**Extrait fourni:**
Vous avez également vécu une finale de Coupe des Coupes…
Oui, c’était le lendemain du drame de Furiani, une journée « fantomatique » je dirais. C’est un de mes pires souvenirs de footballeur. Tu dois jouer une finale de Coupe d’Europe alors qu’il s’est passé une catastrophe la veille. Tout le monde était en train de prendre des nouvelles de ce qui s’était passé, car nous n’avions rien vu. Beaucoup de joueurs comme Jean-Luc, Marcel étaient de Corse ou de Marseille et voulaient savoir ce qu’il en était. Donc on a joué la finale comme des fantômes !
En ce 5 mai, nous adressons toutes nos pensées aux victimes de la catastrophe de Furiani et à leurs proches.@Collectif5mai92 🖤 pic.twitter.com/DhvPRwrJCs
— AS Monaco 🇲🇨 (@AS_Monaco) May 5, 2023
Est-ce un regret de ne pas avoir lutté à armes égales ?
J’ai clairement l’impression d’avoir disputé un match amical, il n’y avait personne dans les tribunes. Quand on est gamin est qu’on pense à une finale européenne, on s’imagine clairement autre chose. On a joué ce match comme si c’était à l’extérieur, dans une ambiance bizarre. Nous étions complètement à côté. Donc oui c’est un très gros regret, car à l’époque aucune équipe française n’en avait encore remporté, même si ce n’était pas la plus prestigieuse.
D’autant que nous avions fait un super parcours, et que nous nous étions qualifiés à l’extérieur à Feyenoord. Pour nous c’était un aboutissement. C’était la seule finale de ma carrière ! Sur le coup on relativise avec le drame qui s’est déroulé la veille, mais ça reste une déception.
Deux ans plus tard, vous vous hissez en demi-finale de Ligue des Champions. Que retenez-vous de cet autre parcours ?
Nous nous sommes retrouvés dans le dernier carré, car à l’époque les deux premiers de la phase de poules étaient qualifiés pour les demi-finales. La qualif’ avait été difficile, mais pour moi, malgré la défaite, ça reste un bon souvenir d’avoir joué le grand AC Milan. Pour le coup nous jouions devant 90.000 personnes, donc ça ressemblait plus à un grand rendez-vous européen.

**Extrait de données:**
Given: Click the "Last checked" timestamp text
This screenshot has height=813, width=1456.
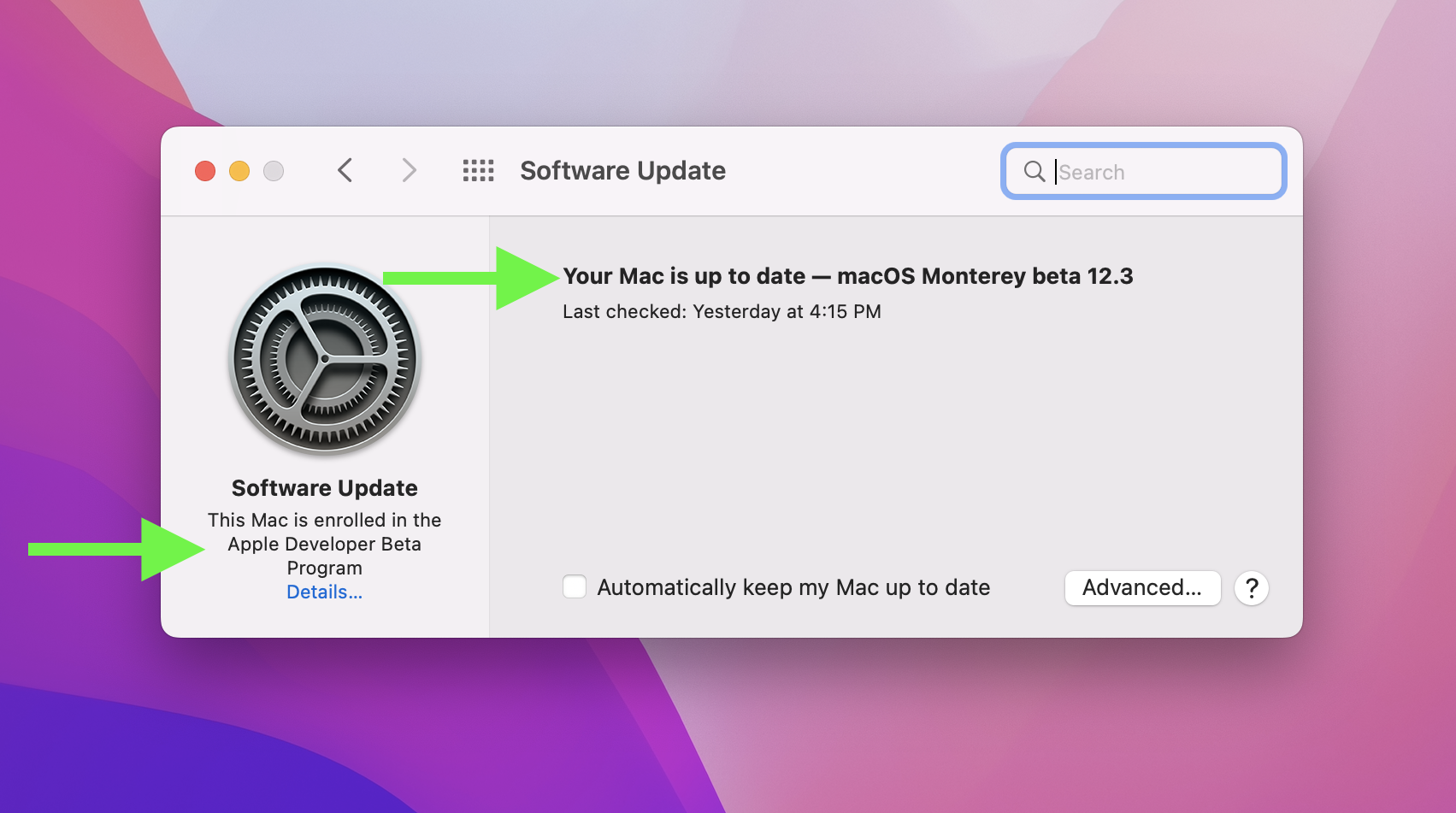Looking at the screenshot, I should (x=722, y=311).
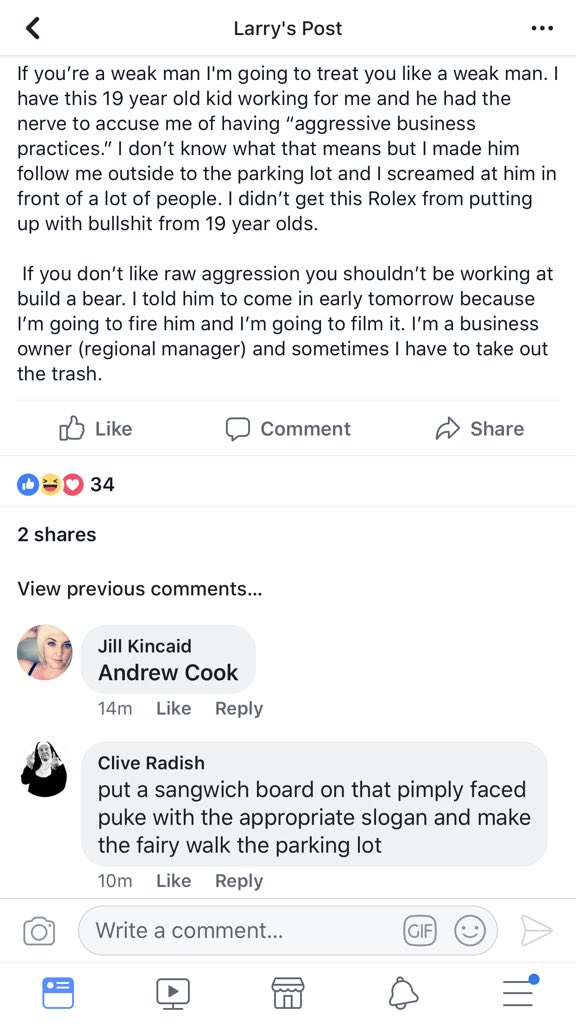Tap the Comment button under the post
This screenshot has height=1024, width=576.
[288, 428]
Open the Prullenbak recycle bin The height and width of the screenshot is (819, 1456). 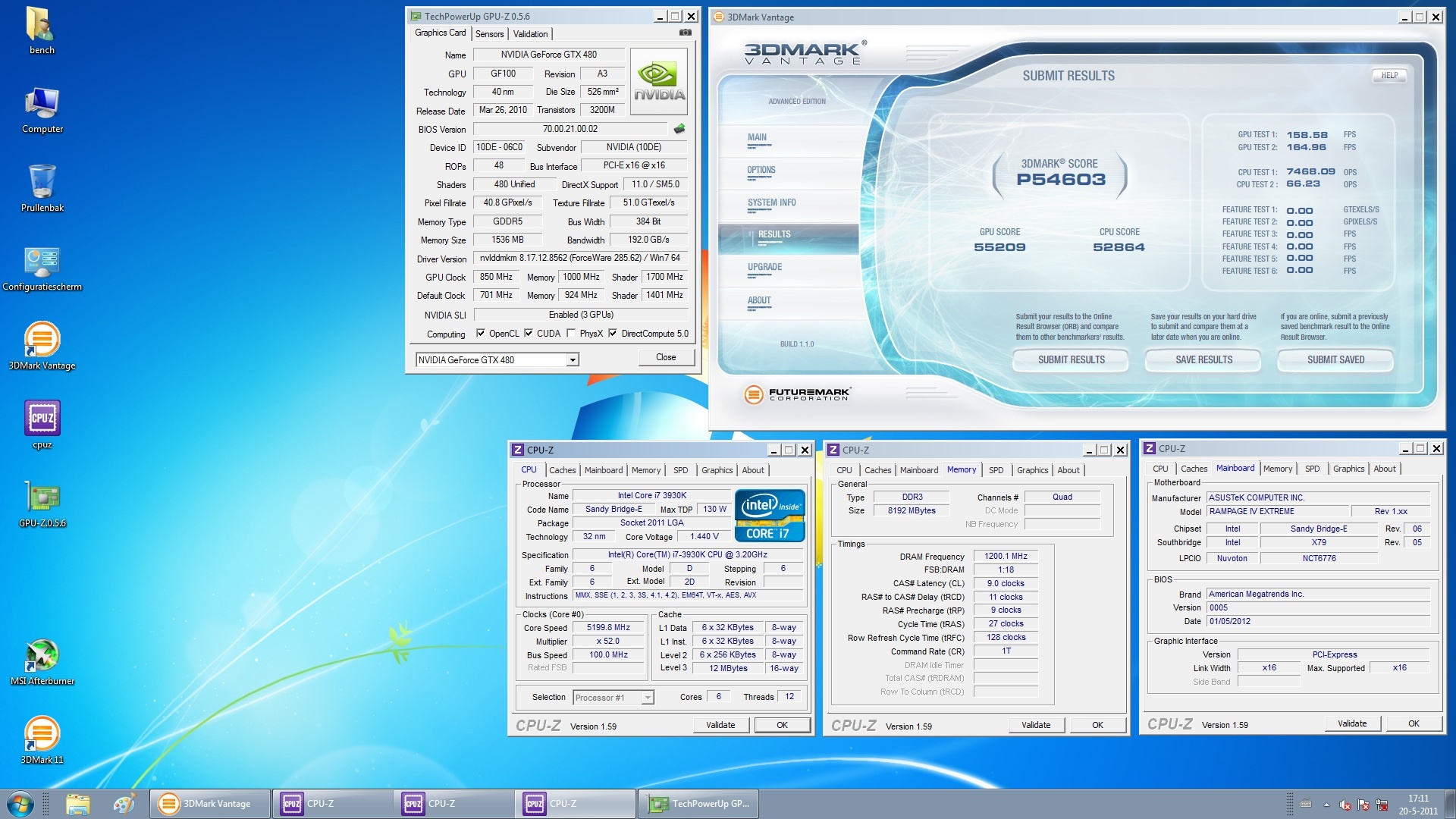[x=42, y=182]
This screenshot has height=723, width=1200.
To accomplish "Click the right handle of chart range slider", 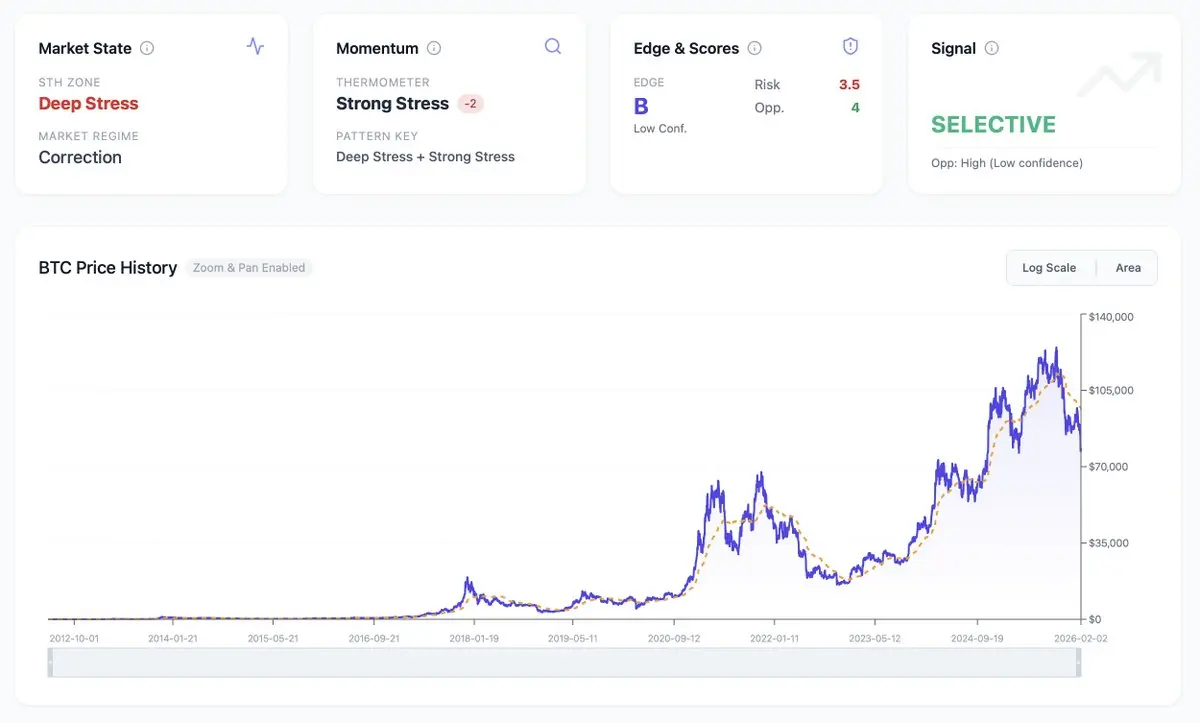I will [x=1078, y=662].
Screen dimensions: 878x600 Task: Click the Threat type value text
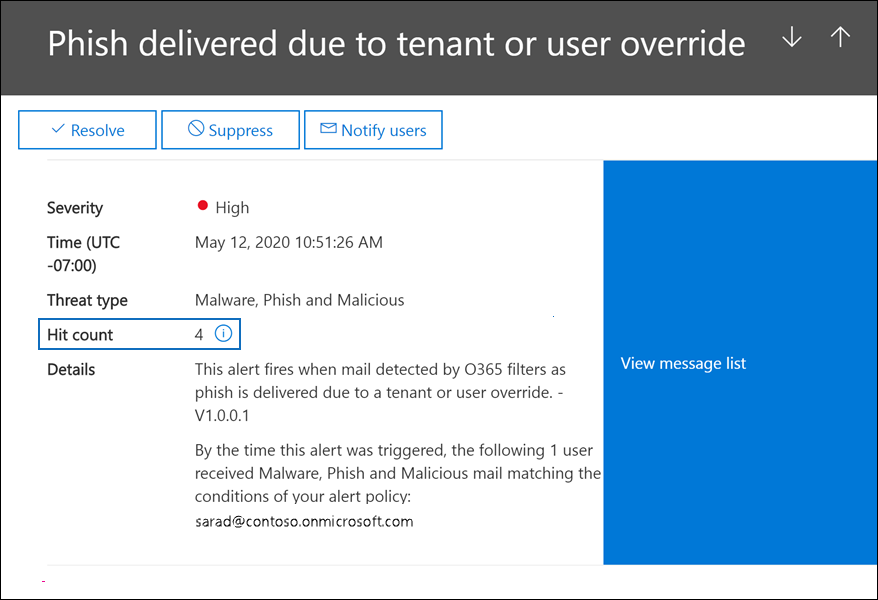click(300, 300)
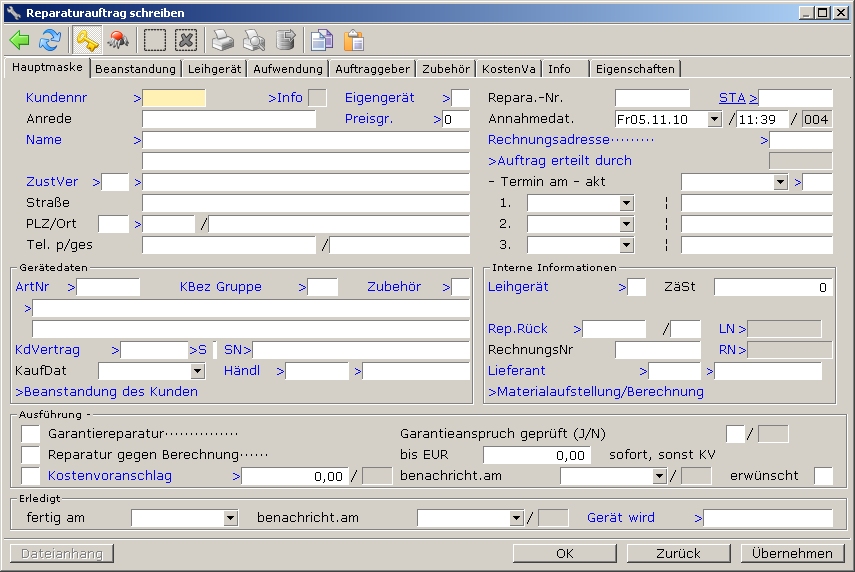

**Consignes:**
a - D'après l'extrait fourni, pourquoi la finale de Coupe des Coupes reste-t-elle un très gros regret ? Réponds en une à trois phrases.
b - Selon l'extrait fourni, devant combien de personnes l'équipe a-t-elle joué contre l'AC Milan ?
c - Réécris le passage de l'extrait fourni commençant à « J’ai clairement l’impression » et se terminant à « autre parcours ? », en remplaçant « un super parcours » par « un beau parcours ».

**Réponses attendues:**
a - C'est un très gros regret car, à l'époque, aucune équipe française n'avait encore remporté cette coupe, même si ce n'était pas la plus prestigieuse.

b - Devant 90.000 personnes.

c -
J’ai clairement l’impression d’avoir disputé un match amical, il n’y avait personne dans les tribunes. Quand on est gamin est qu’on pense à une finale européenne, on s’imagine clairement autre chose. On a joué ce match comme si c’était à l’extérieur, dans une ambiance bizarre. Nous étions complètement à côté. Donc oui c’est un très gros regret, car à l’époque aucune équipe française n’en avait encore remporté, même si ce n’était pas la plus prestigieuse.
D’autant que nous avions fait un beau parcours, et que nous nous étions qualifiés à l’extérieur à Feyenoord. Pour nous c’était un aboutissement. C’était la seule finale de ma carrière ! Sur le coup on relativise avec le drame qui s’est déroulé la veille, mais ça reste une déception.
Deux ans plus tard, vous vous hissez en demi-finale de Ligue des Champions. Que retenez-vous de cet autre parcours ?